I have read the documentation on routing and filtering events (https://docs.splunk.com/Documentation/Splunk/8.1.0/Forwarding/Routeandfilterdatad), but can you tell me if I'm going in the right direction ? Here is my scenario:
I have 1 Heavy Forwarder that receives events from multiple Universal Forwarders, the HF then forwards the events to an Indexer. UFs -> HF -> IDX
There is a new data source that we want to collect from one of the Universal Forwarders, but we don't want this data to be sent to the Indexer yet. We would like to index it on the Heavy Forwarder first because we need to test out some data anonymization on the events before sending them to the Indexer. All other data collected by the Universal Forwarders should still be sent to the Indexer as usual.
Our HF is configured with a tcpout defaultGroup pointing to the Indexer.
What I understand is that I have to configure this on my Univeral Forwarder for the input i want to index locally:
If I understand correctly: these events will be indexed locally on the HF, but they will also be forwarded to the Indexer because of the defaultGroup.
Would it be a good solution to use props/transforms on the HF to change the _TCP_ROUTING of these events (to give them an incorrect output group like "NoForward" for instance) ? Or is there a another/simpler solution ?
Thank you !
First, the UFs->HF->IDX architecture is sub-optimal. The HF functions as a bottleneck and single point of failure. In multiple-indexer environment it can cause uneven distribution of data across indexers. It's better for the UFs to send directly to the indexer.

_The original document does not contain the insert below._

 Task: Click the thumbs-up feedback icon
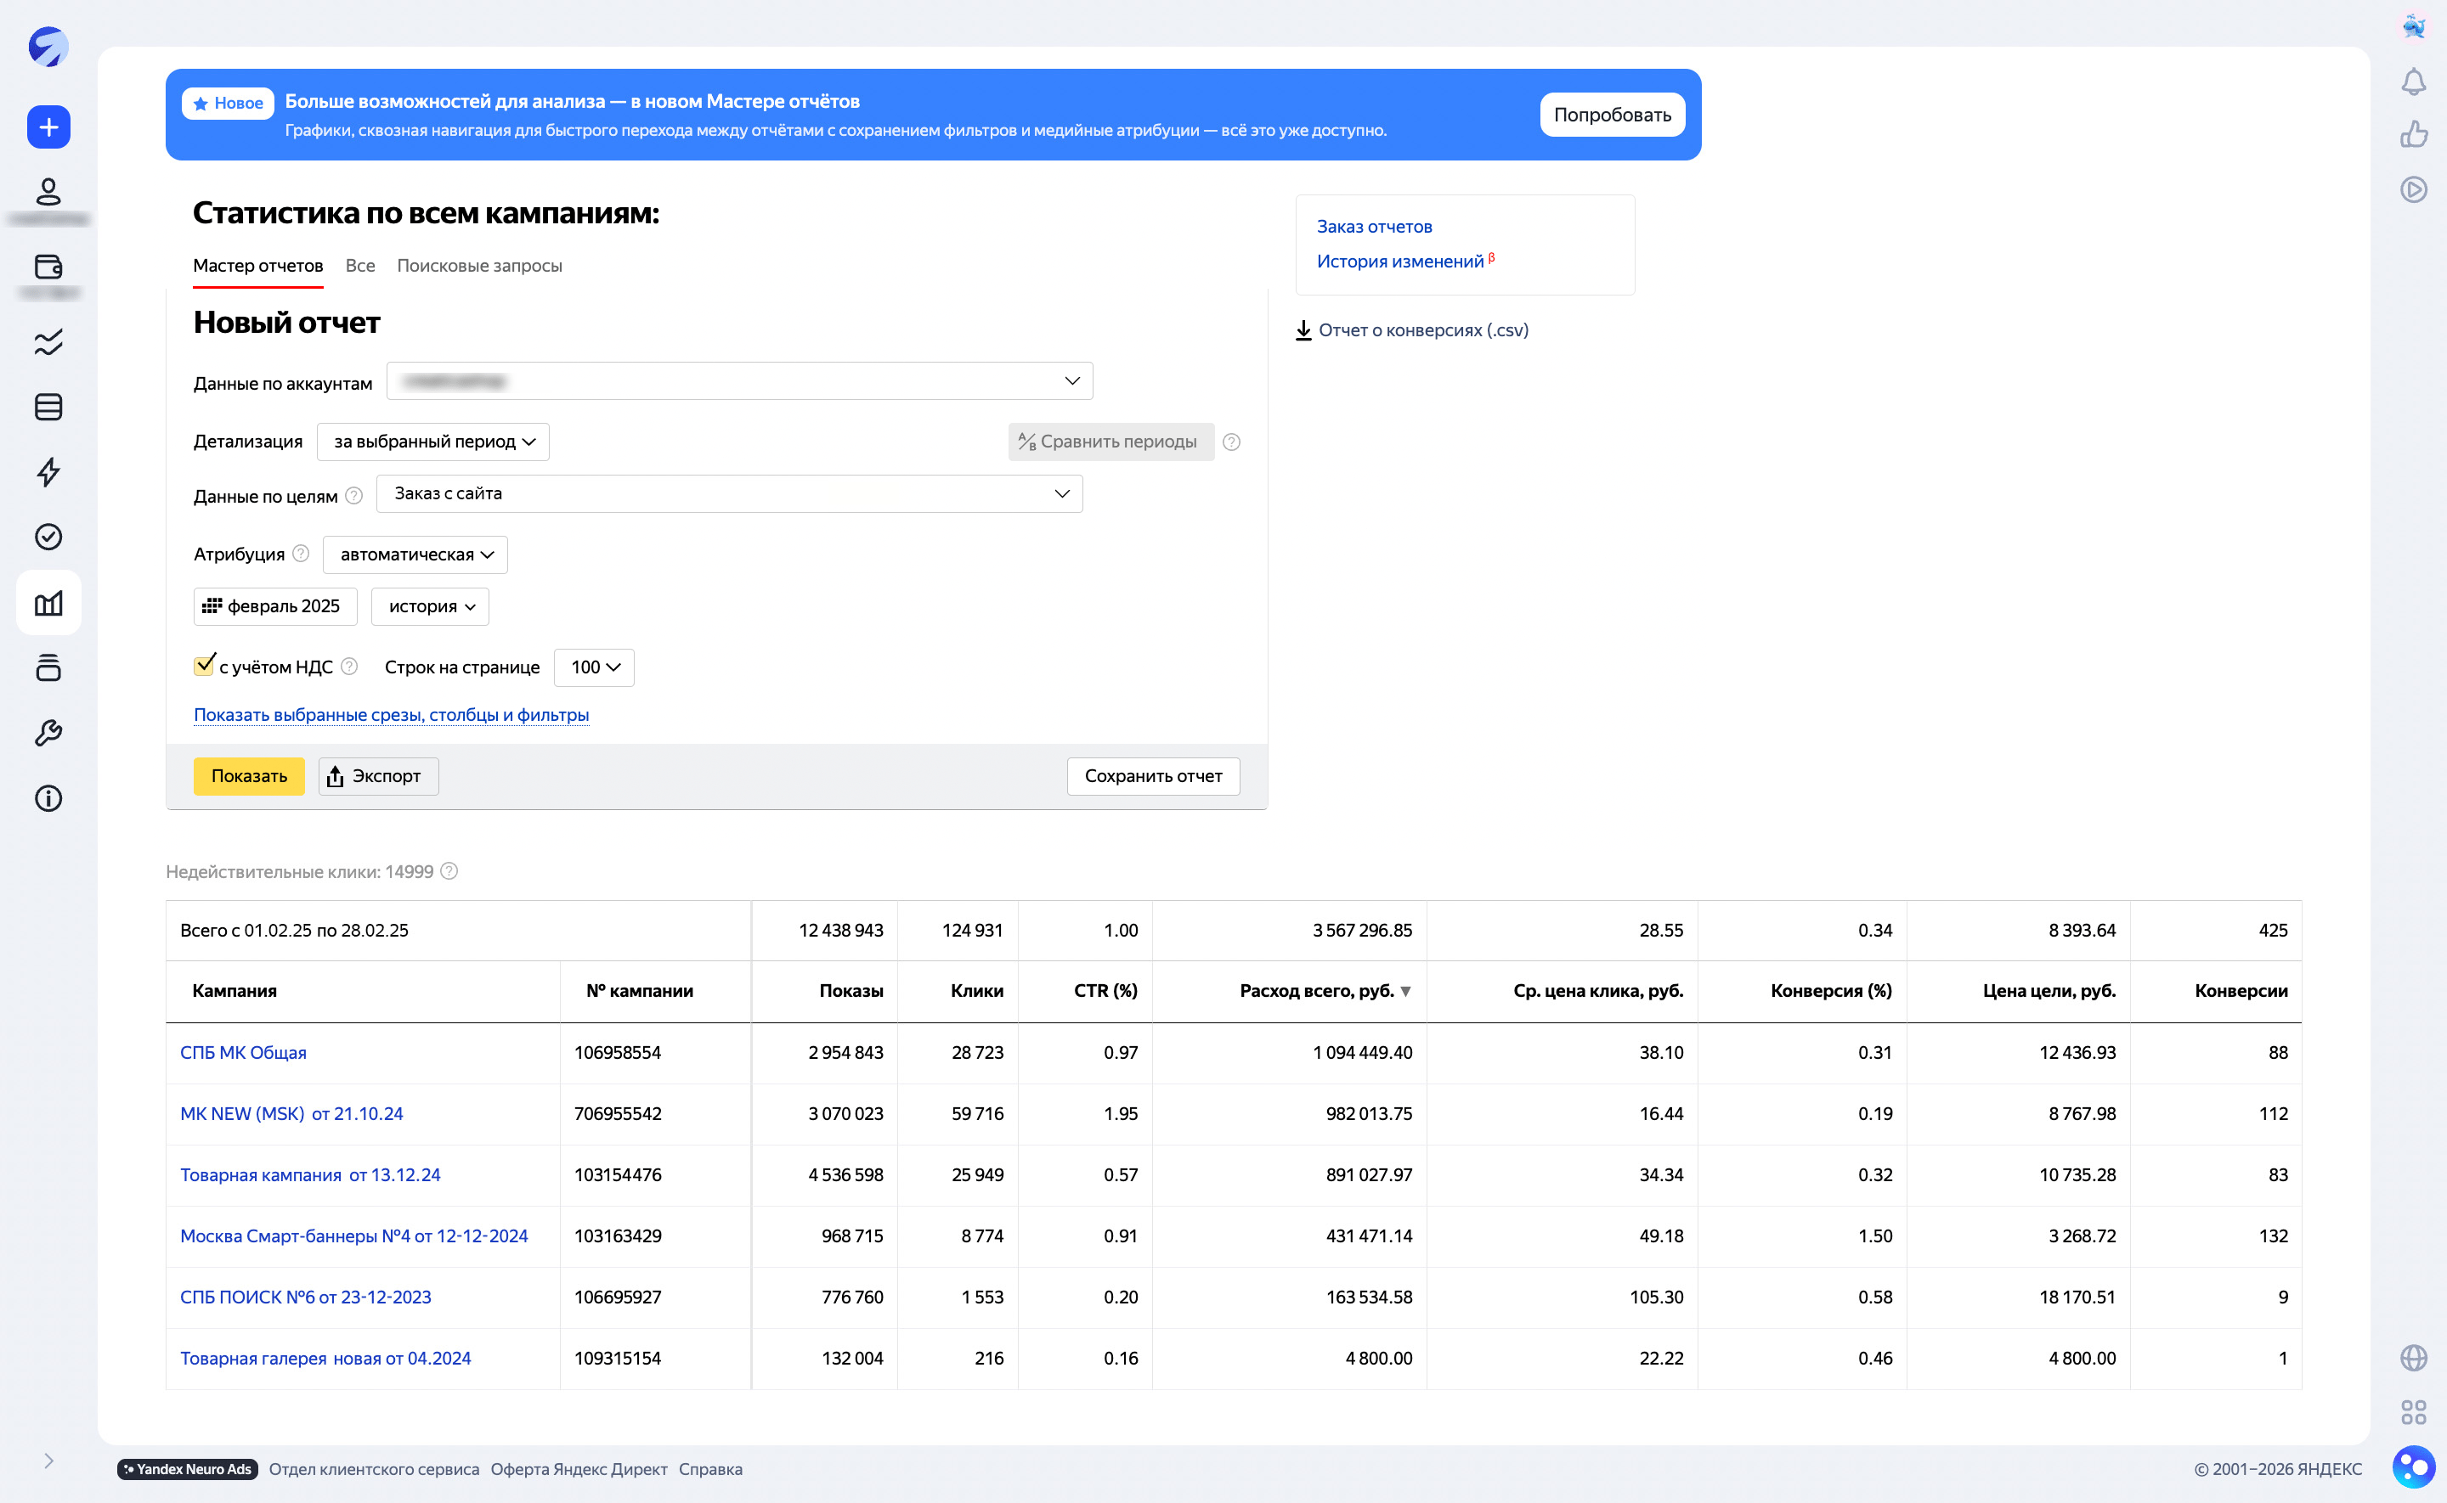coord(2413,134)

Second, if a HF indexes data then it is no longer a heavy forwarder.
Finally, yes, there is another, simpler solution. Send the new data to a dedicated test index (I call mine "test"). Once you have the anonymization worked out you can change the UF to send to the production index and then delete the test index.

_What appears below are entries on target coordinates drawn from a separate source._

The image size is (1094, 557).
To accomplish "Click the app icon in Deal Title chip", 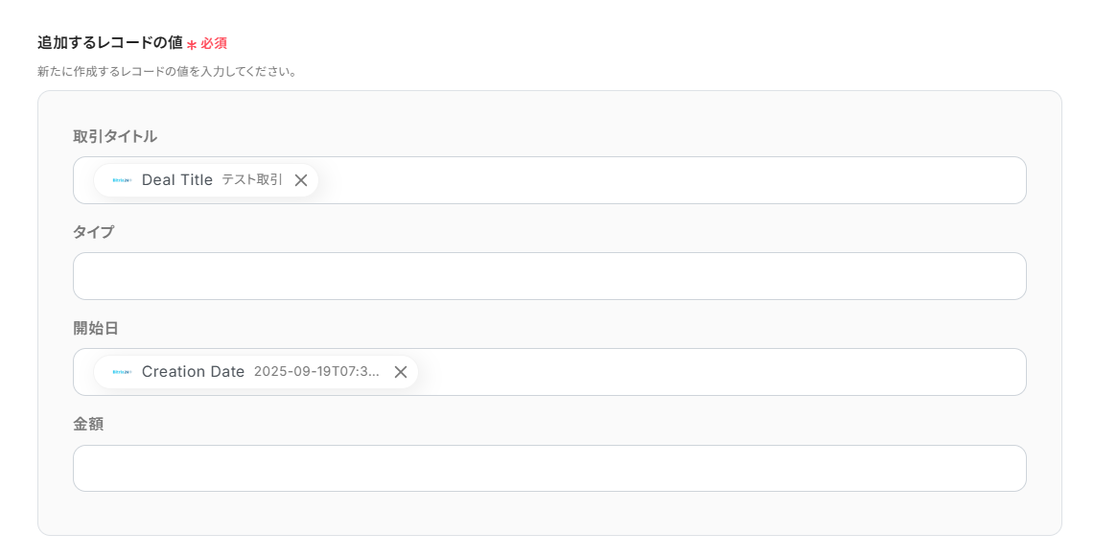I will point(122,180).
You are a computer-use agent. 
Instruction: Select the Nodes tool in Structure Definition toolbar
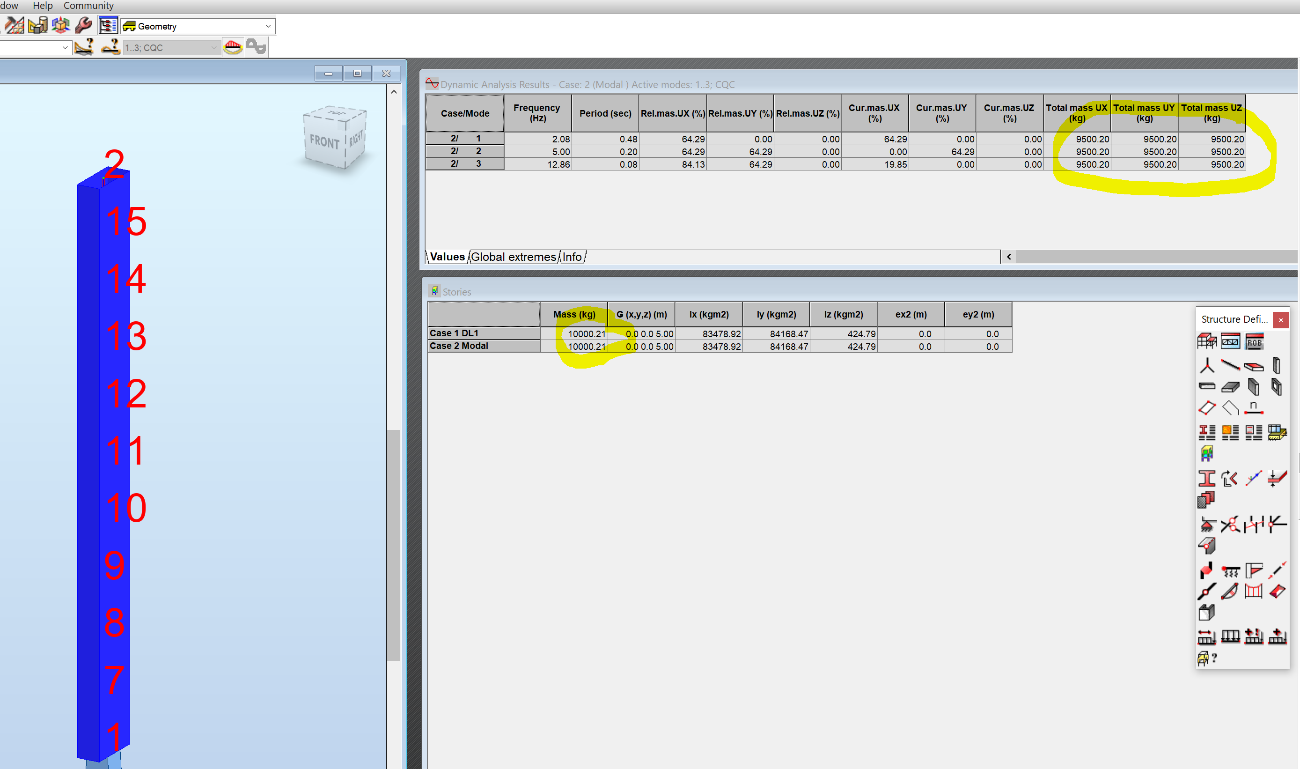(1207, 366)
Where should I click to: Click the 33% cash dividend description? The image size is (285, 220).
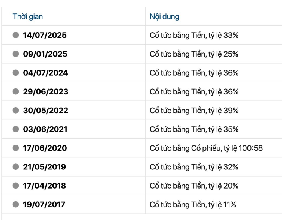194,36
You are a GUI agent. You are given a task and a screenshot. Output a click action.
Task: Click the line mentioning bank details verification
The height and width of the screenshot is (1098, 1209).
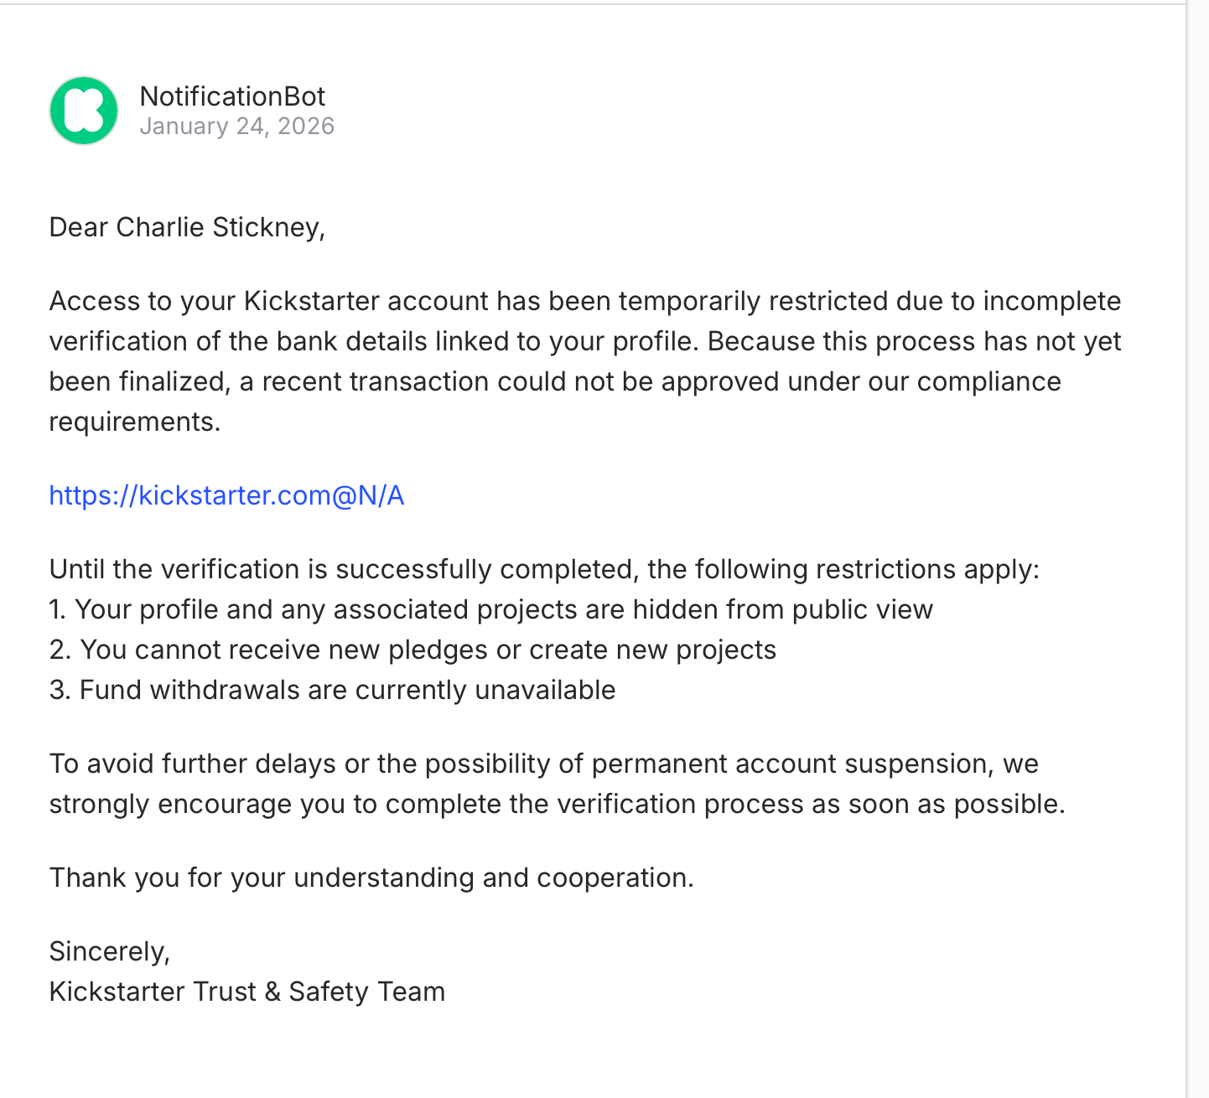tap(584, 341)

A better, but less simple solution is for the UF to send the new data to a development Splunk instance (which can be a standalone instance). You can restrict access to this instance to prevent non-masked data from being seen by others. Once you have the anonymization worked out you can change the UF to send to the production indexer and then delete the test data from the dev instance.

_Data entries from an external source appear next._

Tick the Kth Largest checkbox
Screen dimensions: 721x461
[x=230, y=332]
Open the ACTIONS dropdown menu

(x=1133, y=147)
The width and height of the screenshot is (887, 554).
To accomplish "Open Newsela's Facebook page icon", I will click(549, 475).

Thank you for your answer ! I agree that UFs->IDX is usually the optimal solution, I should have mentioned that we have constraints that make the HF necessary. We don't want to manage N network flows between the forwarders and the Indexer, and the data should not reach the Indexer without being fully anonymized first.
About the indexing on the Heavy Forwarder, this is not really long term, we would just like to enable indexing for specific data sources temporarily to test things locally, and then we would disable indexing and open forwarding again for these data sources like normal. The goal is not to make this HF an Indexer.
It is true that our current setup isn't optimal at all, but we would not be able to get additonal Splunk machines fast enough to answer the need... So that's why I was wondering if a "quick and dirty" solution like the one in my first message could work right now.